[Material provided Boundary: Start]

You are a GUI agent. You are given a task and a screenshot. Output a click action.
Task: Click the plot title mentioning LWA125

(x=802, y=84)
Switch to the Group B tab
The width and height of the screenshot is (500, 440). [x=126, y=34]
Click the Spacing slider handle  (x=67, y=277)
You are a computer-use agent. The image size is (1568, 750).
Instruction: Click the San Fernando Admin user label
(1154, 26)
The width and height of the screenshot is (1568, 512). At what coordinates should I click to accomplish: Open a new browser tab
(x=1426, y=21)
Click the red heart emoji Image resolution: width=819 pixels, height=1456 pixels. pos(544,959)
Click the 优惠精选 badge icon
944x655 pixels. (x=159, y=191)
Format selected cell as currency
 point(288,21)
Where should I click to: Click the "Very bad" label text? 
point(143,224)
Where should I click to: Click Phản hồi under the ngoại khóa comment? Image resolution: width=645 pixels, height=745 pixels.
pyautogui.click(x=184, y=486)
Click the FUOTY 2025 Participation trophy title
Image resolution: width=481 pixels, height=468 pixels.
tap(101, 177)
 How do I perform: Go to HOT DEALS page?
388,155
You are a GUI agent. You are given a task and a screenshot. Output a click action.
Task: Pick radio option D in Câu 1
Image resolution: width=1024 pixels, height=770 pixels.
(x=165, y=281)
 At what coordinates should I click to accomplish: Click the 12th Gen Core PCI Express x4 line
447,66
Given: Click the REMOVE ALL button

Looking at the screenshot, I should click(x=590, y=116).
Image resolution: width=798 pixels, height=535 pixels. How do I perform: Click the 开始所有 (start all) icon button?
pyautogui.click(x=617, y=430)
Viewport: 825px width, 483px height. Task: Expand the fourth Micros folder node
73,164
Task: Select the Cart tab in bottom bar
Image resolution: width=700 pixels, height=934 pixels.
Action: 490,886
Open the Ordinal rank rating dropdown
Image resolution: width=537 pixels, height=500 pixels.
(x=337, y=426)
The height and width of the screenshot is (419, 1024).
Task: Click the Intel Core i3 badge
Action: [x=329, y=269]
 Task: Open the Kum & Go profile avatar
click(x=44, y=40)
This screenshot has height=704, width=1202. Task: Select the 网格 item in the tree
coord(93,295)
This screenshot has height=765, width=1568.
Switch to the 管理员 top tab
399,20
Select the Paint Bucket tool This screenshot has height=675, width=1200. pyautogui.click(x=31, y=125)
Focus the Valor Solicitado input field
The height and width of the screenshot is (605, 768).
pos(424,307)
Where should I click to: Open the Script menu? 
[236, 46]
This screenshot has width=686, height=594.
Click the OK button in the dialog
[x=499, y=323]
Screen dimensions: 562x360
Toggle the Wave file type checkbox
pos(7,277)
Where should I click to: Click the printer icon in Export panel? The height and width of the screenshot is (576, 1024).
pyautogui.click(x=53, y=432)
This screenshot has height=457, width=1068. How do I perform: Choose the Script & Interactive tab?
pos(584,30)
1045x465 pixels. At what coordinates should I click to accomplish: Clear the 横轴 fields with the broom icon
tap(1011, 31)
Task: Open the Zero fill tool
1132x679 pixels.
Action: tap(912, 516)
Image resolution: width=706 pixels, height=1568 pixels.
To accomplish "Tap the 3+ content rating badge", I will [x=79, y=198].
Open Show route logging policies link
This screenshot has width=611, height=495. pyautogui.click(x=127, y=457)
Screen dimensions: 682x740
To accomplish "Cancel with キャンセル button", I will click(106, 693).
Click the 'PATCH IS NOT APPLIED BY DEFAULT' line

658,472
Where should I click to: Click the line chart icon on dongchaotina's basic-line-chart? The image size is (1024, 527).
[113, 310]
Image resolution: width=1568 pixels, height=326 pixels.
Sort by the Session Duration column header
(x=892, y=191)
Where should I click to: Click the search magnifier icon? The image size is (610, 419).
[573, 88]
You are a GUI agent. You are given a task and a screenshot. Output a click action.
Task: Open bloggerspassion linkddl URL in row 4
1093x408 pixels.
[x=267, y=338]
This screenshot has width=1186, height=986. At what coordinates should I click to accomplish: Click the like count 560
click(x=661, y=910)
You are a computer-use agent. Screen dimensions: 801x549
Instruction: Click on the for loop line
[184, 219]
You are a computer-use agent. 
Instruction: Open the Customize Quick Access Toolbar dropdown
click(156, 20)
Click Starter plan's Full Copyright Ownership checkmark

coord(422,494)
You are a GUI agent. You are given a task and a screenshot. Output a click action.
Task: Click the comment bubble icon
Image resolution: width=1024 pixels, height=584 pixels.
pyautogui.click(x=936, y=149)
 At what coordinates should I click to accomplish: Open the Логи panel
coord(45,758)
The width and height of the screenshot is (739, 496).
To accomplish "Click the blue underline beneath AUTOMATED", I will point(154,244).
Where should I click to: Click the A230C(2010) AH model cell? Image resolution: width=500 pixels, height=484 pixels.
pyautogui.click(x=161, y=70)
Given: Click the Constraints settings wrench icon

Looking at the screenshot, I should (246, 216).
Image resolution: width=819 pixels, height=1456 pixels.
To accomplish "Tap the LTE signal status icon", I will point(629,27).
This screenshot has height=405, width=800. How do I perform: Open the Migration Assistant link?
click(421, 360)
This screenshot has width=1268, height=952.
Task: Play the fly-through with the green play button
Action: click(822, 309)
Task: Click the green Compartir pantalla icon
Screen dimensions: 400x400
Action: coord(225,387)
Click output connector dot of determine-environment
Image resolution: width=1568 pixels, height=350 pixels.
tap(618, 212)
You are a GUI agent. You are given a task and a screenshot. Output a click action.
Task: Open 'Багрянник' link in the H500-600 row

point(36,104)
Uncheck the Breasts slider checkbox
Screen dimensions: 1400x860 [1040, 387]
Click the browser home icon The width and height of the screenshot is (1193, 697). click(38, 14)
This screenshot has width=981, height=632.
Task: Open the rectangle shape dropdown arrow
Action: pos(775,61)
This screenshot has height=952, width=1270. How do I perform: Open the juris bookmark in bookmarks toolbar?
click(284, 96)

[Material provided Boundary: End]

▸ **Description of the task**:
Given the records above, restate word for word only the lines starting at the one with "Task: Open bloggerspassion" and ending at the one with "The width and height of the screenshot is (739, 496).".

▸ **Task solution**:
Task: Open bloggerspassion linkddl URL in row 4
1093x408 pixels.
[x=267, y=338]
This screenshot has width=1186, height=986. At what coordinates should I click to accomplish: Click the like count 560
click(x=661, y=910)
You are a computer-use agent. Screen dimensions: 801x549
Instruction: Click on the for loop line
[184, 219]
You are a computer-use agent. 
Instruction: Open the Customize Quick Access Toolbar dropdown
click(156, 20)
Click Starter plan's Full Copyright Ownership checkmark

coord(422,494)
You are a GUI agent. You are given a task and a screenshot. Output a click action.
Task: Click the comment bubble icon
Image resolution: width=1024 pixels, height=584 pixels.
pyautogui.click(x=936, y=149)
 At what coordinates should I click to accomplish: Open the Логи panel
coord(45,758)
The width and height of the screenshot is (739, 496).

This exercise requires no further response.